What anyone preparing a marketing email needs to know is the difference between opinion and fact. You will want to entice customers into buying, or even just reading, the email by telling them just how good your product is. Lurking at the back of your mind will be the knowledge that one of the subscribers to your email marketing list might well feel misled if you go over the top and they might complain to the Advertising Standards Authority (ASA).
The website of the Committee of Advertising Practice states in effect that if you make a factual claim about your product, such as it being the most economical of its kind, then you must be able to prove this claim objectively. If you merely suggest that customers will be more satisfied with your product than they are with the one they are using now, then that is merely opinion.

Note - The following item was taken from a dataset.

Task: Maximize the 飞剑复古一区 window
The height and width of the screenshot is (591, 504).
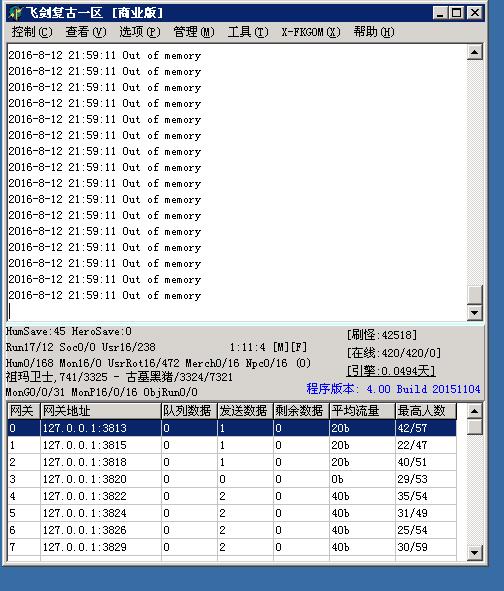Action: point(457,13)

Sweaty Betty, a company selling sports gear for women, had an advert in their catalogue for a pair of trainers made by a company which, via a dedicated scientific approach, to manufacture produced “some of the most comfortable and performance enhancing shoes on the market.” They had to either demonstrate that the words were merely fluff or prove their claims by some sort of evidence. They chose, in effect, to do both.

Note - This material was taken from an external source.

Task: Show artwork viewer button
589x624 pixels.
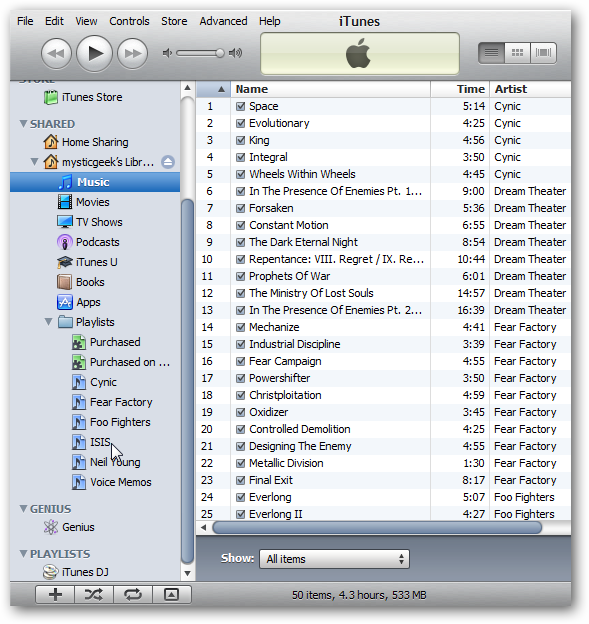Action: click(172, 595)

They were able to produce a group test by an independent magazine where their shoes were praised and were placed amongst the best. Or, to put it another way, were some of the most comfortable and performance enhancing . . . etc. In other words, they were not saying anything quantifiable. However, they went a bit further.

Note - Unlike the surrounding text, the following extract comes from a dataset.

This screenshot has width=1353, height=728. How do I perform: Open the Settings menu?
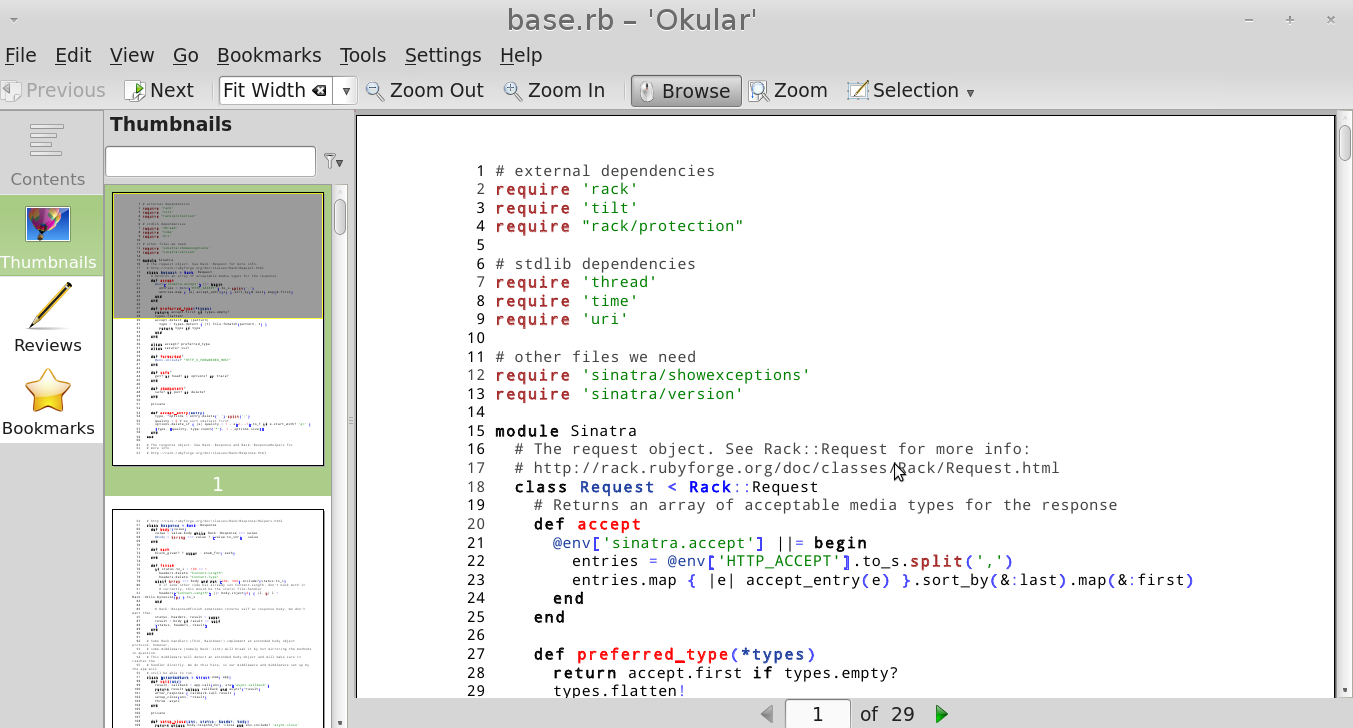pos(442,55)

They suggested, and convincingly, that “performance enhancing” was a sort of generic phrase that referred to the wearer's performance and not that of the trainers. The ASA found for Sweaty Betty.
The message is quite clear. Choose your words carefully although there is no need to run scared. If your claim is precise, the fastest for instance, then ensure you have sufficient evidence to back your claim. If you say something a little less precise then you are in the clear.